I’m sharing all this so you are forewarned and forearmed. It isn’t only me who has experienced this but many that I know. Please do not assume that everyone is essentially good and honest, especially in the world of the arts. They are not. If people in business won’t provide you with the information you want and if they won’t give you a detailed, formal, written inventory of the costs as representing the final figure which you will have to pay, then just walk away or you will be in a mess financially and regret that you ever did business with them. Being able to say no or walk away from potentially draining or harmful experiences in life before they happen is one of the most important and empowering lessons we can learn.
One final note. When people in business behave like that, they are “cutting off their noses to spite their faces”; because by treating you in this manner they will not only lose your business but also the potential business of all those to whom you would have recommended them if they had behaved themselves.
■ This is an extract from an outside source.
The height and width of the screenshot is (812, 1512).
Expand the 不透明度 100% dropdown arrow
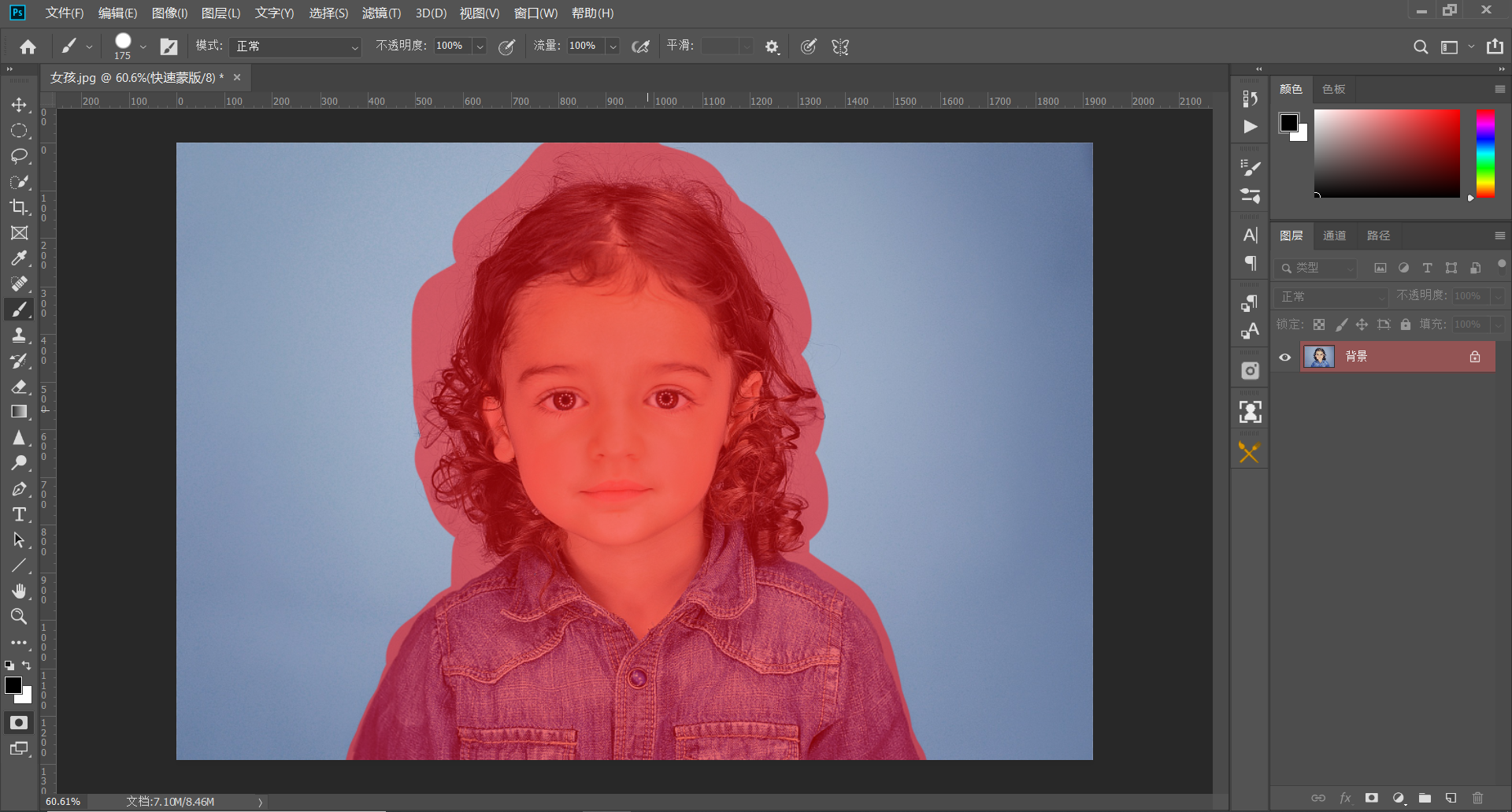coord(479,46)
They are so short-sighted that they cannot see that they would have made far more money from their business transaction with you if they had gained your trust through the time-honoured business practice of “goodwill”. Goodwill in business means good sales service, good work practice and good after-sales service coupled with total transparency. Goodwill and helpful customer service are at the heart of a successful business. Very many small businesses flounder and fail because of greed and/or malpractice, when they could have been flourishing if they had thought in the long-term instead of the short-term. Myopia is not a useful quality in the world of business.